«Tofu ist nicht gleich Tofu.»
Ihren eigenen Vegetarismus nennen Sie ein klassisches Erste-Welt-Problem. Das müssen Sie erklären.
Pascal Haag: Zu der Erkenntnis gelangte ich während meiner Auszeit 2014. Ich war in Kambodscha bei einer Familie auf dem Land eingeladen, die Frau wollte kochen. Als ich darum bat, für mich das Fleisch im Curry wegzulassen, wusste sie nicht, wie das gehen soll. Also kochten wir zusammen: sie das Curry mit, ich jenes ohne Fleisch. Beim Essen dann kam die Frage auf, warum ich mich vegetarisch ernähre, und nach meinen Erklärungen fand die Familie, sie wolle künftig auch auf Fleisch verzichten. Aber das ist in dem Rahmen, wie die Menschen in Kambodscha auf dem Land leben, gar nicht unbedingt nötig. Die haben da ihr Huhn im eigenen Garten, das ist eine ganz andere Welt. So aber, wie die Situation bei uns ist, dünkt es mich schon sinnvoll, auf Fleisch, wenn nicht ganz auf tierische Produkte zu verzichten.

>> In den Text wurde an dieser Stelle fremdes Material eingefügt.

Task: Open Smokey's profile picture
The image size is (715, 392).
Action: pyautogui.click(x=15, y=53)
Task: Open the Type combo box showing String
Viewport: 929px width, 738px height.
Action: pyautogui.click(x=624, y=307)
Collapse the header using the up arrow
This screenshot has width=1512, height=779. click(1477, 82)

Sie machten sich als Vegi-Koch einen Namen, tendieren inzwischen aber zur veganen Küche. Wie kommt das an?
Die Skepsis, mit der viele Menschen – gerade auch Köche – einst der vegetarischen Kost begegneten, schlägt heute der veganen Küche entgegen. Ausserdem gilt sie als kompliziert. Dabei wäre das Ganze ziemlich einfach. Oft wird zu viel überlegt.
Echt? Müsste man nicht sogar mehr darüber nachdenken?

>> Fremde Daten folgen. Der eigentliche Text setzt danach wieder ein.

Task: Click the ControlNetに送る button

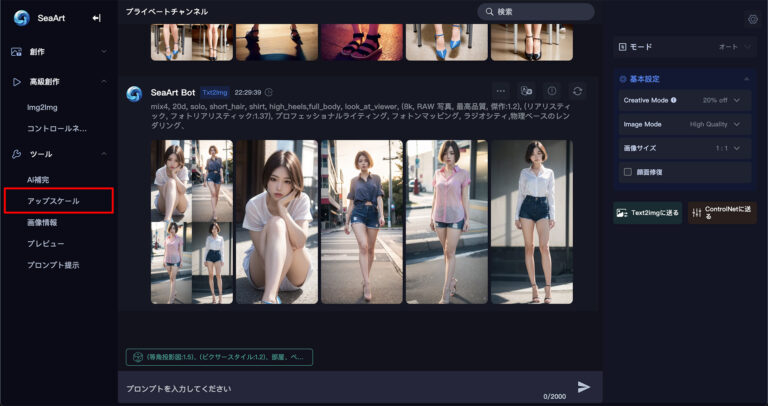Action: tap(722, 213)
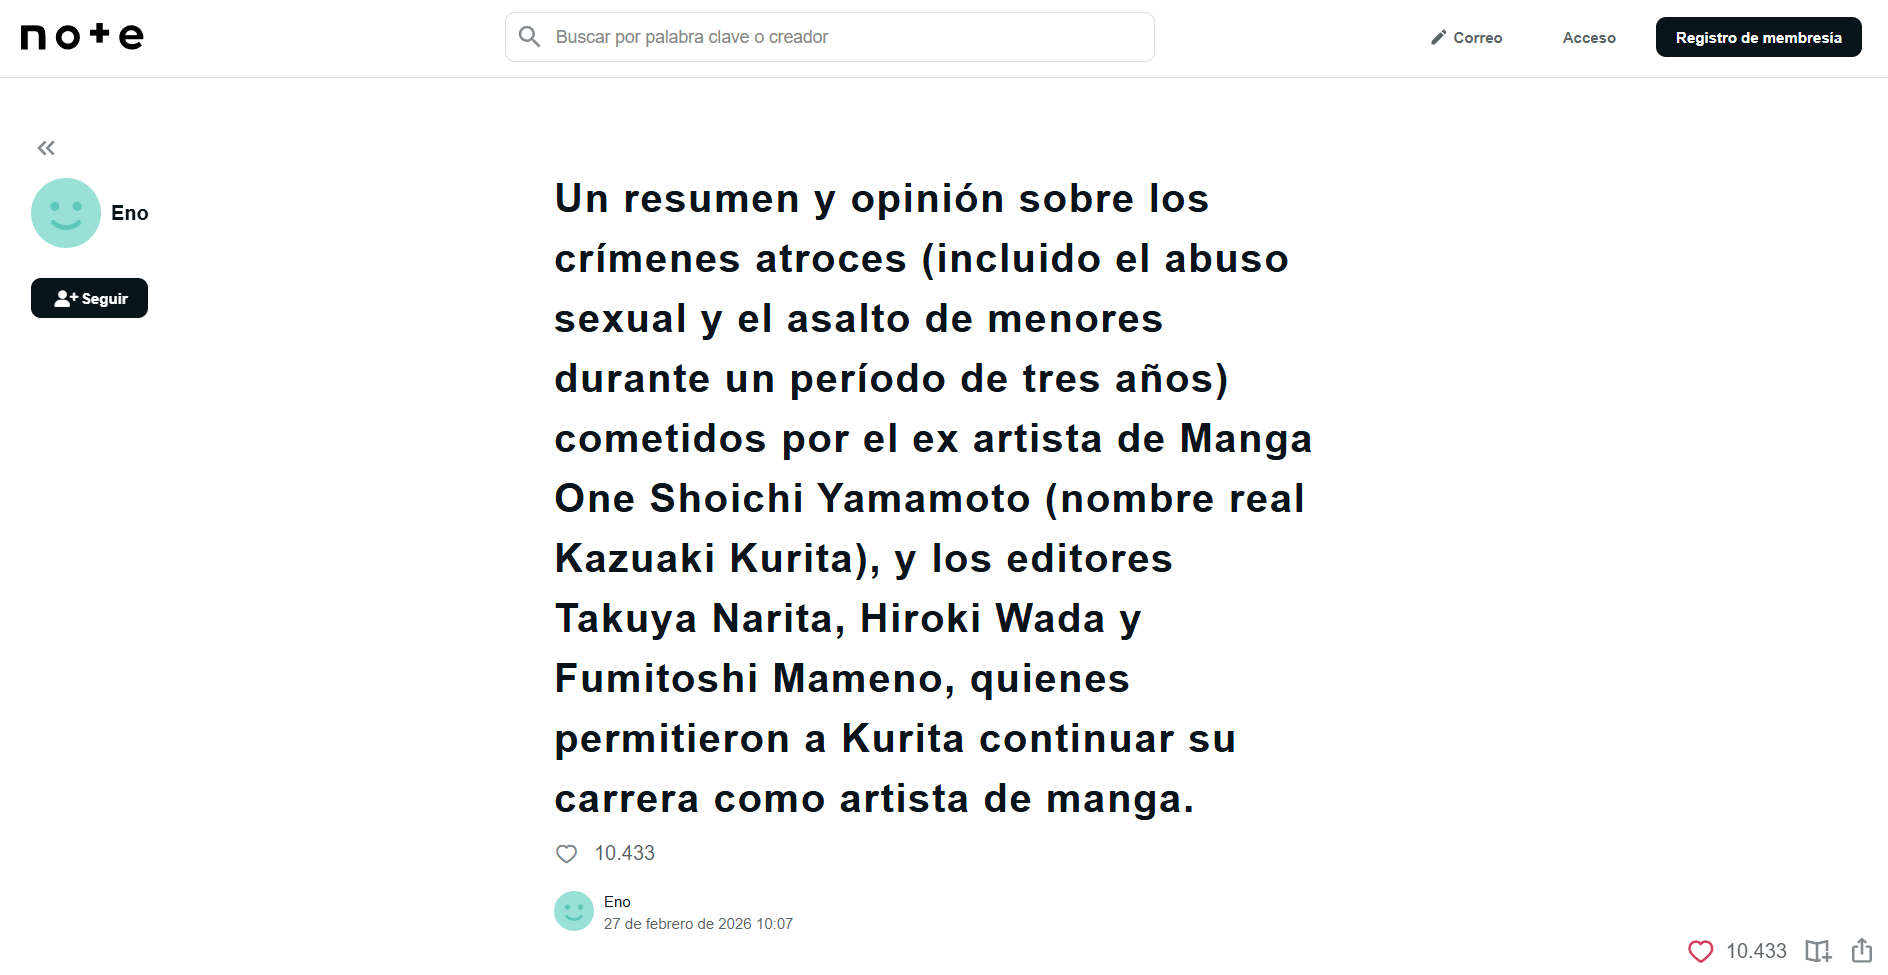
Task: Open the Eno profile name in sidebar
Action: [x=130, y=213]
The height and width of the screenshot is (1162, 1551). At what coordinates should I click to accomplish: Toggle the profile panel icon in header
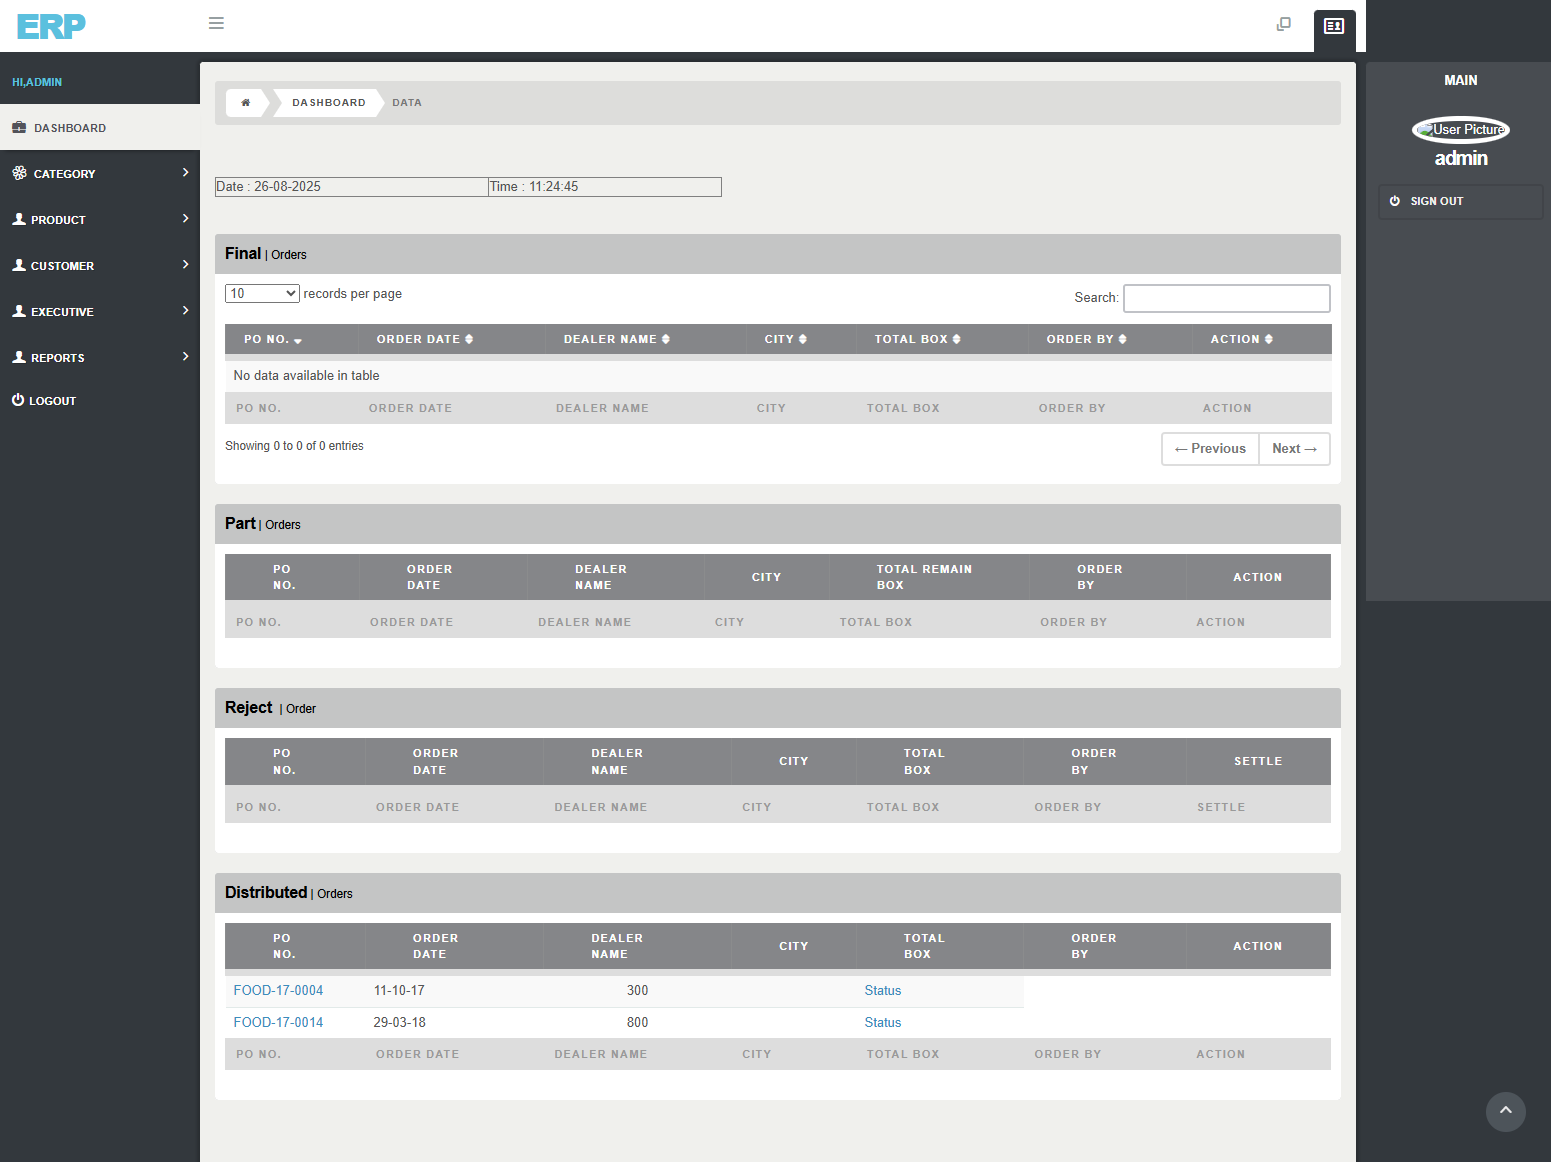pos(1334,27)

Wenn es um die Hintergründe geht, natürlich schon. Aber in der Umsetzung ist die vegane Küche weniger kompliziert, als viele denken. Die Einstellung, dass man sich extrem einschränken muss, um ohne tierische Produkte zu kochen, finde ich schade.
Warum hält sie sich so hartnäckig?
Das Weglassen von Fleisch und Fisch gilt in einigen Gastrobetrieben immer noch als Beilagenküche. Gemüse, Hülsenfrüchte, Getreide und Co. haben aber ihren ganz eigenen Reiz, der sich zeigt, sobald sie als Hauptakteure auftreten. Die Schwierigkeit bei den Alternativprodukten ist, dass die Mengen, die man braucht, nicht so einfach verfügbar sind. Das wird sich aber ändern, und Anbieter wie Pico Bio haben bereits ein tolles Sortiment. Ein anderes Problem ist eben die Überzeugung, dass man etwa ohne Milchprodukte nicht kochen kann. Darüber muss man hinwegkommen und es einfach mal versuchen. Oder sich Unterstützung holen.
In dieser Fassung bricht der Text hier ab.